» Problem to solve
Please report the number of lines in the entries below that contain "axis", with nothing added.

» Entries taken from a collection
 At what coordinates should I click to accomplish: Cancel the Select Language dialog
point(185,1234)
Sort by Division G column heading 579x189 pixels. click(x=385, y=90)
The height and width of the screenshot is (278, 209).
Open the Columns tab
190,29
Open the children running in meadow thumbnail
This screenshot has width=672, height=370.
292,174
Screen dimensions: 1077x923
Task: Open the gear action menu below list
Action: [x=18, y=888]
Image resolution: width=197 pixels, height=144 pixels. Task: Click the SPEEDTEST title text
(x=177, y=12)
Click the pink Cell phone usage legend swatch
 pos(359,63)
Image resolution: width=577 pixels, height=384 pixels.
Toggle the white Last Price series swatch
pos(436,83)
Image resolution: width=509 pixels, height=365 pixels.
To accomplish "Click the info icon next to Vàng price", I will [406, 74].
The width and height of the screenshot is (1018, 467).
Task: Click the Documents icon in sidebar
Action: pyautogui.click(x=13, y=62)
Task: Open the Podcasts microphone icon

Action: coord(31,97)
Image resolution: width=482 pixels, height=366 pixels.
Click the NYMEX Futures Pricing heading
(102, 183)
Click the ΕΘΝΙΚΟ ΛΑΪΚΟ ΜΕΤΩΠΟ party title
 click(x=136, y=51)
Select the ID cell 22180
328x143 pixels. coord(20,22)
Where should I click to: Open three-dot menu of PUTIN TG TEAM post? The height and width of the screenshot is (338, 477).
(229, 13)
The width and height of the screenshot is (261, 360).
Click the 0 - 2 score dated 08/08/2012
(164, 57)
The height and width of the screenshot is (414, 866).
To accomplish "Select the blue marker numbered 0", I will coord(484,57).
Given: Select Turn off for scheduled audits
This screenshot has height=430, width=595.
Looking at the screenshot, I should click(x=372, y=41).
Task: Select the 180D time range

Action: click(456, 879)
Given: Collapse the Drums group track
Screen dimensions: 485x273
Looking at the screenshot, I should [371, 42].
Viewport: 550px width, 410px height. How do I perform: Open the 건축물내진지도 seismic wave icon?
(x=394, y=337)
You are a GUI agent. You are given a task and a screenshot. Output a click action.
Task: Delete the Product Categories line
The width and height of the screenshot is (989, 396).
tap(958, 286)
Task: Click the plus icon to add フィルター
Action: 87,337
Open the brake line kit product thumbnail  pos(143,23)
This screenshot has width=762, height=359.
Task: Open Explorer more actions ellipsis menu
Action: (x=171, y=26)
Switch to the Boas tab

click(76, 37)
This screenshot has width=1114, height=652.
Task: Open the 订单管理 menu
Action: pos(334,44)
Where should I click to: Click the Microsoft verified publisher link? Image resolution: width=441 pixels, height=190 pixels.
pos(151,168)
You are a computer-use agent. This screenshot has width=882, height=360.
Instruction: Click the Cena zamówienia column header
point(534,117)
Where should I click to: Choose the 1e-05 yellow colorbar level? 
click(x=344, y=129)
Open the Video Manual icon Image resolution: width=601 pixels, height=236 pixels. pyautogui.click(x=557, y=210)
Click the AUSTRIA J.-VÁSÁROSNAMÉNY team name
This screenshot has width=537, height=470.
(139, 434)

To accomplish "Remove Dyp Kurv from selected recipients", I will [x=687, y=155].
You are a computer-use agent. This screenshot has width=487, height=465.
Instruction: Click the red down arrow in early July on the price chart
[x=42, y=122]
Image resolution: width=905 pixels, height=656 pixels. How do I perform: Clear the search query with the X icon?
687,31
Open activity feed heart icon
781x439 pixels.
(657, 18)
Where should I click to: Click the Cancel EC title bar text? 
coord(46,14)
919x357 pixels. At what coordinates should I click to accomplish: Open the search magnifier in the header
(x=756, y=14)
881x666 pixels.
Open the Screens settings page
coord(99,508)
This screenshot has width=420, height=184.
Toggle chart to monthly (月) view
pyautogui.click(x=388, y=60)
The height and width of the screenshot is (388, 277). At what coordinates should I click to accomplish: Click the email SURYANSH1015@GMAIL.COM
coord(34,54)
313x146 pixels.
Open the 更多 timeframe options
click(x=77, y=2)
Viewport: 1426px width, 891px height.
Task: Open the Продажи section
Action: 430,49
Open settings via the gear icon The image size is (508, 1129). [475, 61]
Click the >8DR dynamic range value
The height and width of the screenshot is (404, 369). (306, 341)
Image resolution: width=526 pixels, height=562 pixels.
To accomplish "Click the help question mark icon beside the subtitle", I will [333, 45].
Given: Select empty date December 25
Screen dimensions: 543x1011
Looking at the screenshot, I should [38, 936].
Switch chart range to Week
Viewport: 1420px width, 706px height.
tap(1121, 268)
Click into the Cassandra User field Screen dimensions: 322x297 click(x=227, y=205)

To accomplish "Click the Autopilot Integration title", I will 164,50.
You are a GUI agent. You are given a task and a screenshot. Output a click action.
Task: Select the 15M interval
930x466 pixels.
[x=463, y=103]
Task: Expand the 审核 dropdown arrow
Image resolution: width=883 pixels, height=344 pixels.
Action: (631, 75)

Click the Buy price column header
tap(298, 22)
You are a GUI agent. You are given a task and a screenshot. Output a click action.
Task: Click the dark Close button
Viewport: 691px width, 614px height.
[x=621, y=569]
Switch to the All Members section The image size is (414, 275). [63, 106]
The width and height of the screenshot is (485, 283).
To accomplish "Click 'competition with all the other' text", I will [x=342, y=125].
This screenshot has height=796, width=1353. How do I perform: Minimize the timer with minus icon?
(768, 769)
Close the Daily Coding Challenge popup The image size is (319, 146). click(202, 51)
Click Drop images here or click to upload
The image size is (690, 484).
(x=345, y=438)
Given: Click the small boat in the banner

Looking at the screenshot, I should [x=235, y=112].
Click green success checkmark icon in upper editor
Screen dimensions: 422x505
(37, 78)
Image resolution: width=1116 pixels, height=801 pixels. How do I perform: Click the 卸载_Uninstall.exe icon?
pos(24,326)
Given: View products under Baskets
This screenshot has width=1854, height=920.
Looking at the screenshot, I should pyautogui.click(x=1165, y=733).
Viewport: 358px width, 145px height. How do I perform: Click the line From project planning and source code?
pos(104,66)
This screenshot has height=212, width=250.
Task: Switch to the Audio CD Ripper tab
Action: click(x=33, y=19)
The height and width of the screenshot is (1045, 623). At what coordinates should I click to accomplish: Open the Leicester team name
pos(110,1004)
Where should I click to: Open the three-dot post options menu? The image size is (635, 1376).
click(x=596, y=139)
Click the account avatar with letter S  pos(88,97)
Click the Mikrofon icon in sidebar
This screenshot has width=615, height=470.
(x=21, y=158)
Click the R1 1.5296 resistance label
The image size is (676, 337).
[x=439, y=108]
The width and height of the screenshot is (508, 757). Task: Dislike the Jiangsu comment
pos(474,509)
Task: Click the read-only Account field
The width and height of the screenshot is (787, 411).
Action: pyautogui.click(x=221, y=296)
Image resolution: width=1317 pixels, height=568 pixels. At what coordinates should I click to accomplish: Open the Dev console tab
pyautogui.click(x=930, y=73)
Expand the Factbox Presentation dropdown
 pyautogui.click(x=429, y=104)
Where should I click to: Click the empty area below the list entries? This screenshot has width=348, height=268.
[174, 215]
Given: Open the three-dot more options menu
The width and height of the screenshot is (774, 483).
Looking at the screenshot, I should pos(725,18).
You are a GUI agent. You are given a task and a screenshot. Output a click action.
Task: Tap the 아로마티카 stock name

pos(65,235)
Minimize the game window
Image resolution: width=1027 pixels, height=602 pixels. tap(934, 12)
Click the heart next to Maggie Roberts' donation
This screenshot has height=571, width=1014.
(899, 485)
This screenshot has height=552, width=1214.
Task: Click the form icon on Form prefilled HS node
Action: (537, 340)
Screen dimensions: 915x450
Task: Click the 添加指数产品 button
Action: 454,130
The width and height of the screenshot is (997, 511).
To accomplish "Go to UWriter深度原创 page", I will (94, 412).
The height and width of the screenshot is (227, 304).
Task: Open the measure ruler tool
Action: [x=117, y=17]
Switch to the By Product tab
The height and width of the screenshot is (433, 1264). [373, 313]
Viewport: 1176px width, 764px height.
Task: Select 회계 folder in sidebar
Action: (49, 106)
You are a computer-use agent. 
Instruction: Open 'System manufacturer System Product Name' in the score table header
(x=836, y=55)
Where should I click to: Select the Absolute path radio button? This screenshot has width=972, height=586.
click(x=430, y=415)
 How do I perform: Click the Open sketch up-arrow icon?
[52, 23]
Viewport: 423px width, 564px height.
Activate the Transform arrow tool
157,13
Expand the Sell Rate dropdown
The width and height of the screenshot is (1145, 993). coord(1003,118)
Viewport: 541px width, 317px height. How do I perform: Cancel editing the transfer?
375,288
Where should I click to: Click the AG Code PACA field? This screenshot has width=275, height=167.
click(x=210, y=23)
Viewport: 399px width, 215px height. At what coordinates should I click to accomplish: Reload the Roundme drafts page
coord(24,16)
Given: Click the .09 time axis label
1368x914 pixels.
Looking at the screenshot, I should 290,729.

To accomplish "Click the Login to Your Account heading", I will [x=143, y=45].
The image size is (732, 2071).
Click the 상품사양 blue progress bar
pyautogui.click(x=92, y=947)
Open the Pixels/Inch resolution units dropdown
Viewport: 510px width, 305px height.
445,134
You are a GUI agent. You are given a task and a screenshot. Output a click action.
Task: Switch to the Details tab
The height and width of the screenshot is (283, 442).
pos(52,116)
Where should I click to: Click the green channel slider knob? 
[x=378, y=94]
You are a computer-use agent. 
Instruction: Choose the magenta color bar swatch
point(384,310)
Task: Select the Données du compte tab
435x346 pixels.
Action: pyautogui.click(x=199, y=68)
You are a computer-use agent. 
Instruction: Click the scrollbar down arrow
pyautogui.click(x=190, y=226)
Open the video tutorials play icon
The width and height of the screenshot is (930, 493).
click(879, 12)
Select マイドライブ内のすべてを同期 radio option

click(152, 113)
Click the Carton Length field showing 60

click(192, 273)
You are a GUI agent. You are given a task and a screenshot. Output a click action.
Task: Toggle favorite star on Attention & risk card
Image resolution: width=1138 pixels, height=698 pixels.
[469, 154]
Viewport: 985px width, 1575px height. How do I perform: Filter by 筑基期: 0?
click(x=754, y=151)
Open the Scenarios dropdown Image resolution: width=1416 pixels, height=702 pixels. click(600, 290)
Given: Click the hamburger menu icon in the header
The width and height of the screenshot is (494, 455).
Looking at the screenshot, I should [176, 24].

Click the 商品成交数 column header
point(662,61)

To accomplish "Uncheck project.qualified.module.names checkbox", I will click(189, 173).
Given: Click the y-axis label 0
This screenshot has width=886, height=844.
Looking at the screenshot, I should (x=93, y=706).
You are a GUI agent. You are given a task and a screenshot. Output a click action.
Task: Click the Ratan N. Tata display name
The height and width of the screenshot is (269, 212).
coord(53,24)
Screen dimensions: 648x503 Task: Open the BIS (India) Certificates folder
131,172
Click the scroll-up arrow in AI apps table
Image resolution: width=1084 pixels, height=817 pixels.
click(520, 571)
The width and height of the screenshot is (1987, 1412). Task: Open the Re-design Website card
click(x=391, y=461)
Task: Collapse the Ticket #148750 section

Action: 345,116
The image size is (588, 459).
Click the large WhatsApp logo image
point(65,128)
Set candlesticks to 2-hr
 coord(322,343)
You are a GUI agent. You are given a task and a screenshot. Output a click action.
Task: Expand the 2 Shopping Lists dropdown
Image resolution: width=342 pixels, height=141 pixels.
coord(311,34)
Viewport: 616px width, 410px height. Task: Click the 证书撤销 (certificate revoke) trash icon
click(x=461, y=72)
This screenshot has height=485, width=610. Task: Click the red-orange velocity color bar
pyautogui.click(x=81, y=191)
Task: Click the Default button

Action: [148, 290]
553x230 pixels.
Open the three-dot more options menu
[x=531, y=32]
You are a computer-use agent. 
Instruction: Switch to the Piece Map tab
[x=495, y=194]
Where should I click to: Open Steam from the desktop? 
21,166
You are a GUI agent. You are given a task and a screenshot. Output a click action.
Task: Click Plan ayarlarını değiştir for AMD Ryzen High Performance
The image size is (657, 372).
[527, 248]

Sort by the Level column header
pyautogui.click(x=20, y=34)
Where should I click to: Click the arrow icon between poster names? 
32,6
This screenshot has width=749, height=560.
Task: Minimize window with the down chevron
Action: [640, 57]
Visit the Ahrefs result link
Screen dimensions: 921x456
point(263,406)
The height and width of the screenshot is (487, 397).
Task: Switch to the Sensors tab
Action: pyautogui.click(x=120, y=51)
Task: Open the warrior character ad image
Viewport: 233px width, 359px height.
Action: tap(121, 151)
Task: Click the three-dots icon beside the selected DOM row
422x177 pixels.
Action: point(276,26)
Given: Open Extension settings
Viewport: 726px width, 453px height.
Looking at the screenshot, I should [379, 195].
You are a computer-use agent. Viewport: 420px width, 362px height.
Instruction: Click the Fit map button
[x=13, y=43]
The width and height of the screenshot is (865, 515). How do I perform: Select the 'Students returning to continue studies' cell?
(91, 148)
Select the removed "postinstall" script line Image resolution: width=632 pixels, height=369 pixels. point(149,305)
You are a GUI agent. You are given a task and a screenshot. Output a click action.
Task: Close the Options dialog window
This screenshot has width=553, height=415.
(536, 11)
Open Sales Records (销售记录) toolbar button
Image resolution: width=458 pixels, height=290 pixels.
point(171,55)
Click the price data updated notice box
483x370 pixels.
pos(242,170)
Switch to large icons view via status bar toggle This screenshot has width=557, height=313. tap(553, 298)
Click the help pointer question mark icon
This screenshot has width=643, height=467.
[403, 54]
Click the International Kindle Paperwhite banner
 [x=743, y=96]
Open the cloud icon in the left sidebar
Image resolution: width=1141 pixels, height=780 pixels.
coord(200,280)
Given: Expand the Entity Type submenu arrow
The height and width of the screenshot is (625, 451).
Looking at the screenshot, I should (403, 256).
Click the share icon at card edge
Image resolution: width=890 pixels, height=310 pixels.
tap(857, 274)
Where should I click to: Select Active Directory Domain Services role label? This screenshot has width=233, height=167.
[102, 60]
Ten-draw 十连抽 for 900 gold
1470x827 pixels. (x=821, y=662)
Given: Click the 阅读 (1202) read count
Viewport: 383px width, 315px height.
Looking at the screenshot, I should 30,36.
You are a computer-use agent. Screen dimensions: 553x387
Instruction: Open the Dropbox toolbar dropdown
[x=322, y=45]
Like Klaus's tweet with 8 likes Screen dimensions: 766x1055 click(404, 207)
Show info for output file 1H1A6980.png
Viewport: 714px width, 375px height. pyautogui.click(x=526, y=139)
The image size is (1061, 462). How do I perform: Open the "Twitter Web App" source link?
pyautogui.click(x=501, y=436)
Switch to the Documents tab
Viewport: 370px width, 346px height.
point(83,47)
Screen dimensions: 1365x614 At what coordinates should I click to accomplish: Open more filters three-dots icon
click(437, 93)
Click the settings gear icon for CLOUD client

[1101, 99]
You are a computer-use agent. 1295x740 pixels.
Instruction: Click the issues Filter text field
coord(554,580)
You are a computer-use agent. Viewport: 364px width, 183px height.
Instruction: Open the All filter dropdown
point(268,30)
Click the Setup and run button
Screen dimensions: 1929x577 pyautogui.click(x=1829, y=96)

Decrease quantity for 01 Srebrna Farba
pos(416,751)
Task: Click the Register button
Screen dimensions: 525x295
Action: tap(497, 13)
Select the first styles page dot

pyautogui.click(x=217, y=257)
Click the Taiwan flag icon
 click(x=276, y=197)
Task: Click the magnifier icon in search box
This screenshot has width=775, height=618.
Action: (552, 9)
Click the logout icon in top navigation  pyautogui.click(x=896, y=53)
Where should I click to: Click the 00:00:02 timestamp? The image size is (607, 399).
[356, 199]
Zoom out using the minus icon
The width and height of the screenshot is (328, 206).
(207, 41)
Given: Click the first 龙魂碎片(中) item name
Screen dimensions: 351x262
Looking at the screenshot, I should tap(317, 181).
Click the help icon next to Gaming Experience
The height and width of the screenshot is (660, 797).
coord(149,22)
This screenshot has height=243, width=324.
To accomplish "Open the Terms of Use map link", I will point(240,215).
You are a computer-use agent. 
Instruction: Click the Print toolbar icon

» Response
2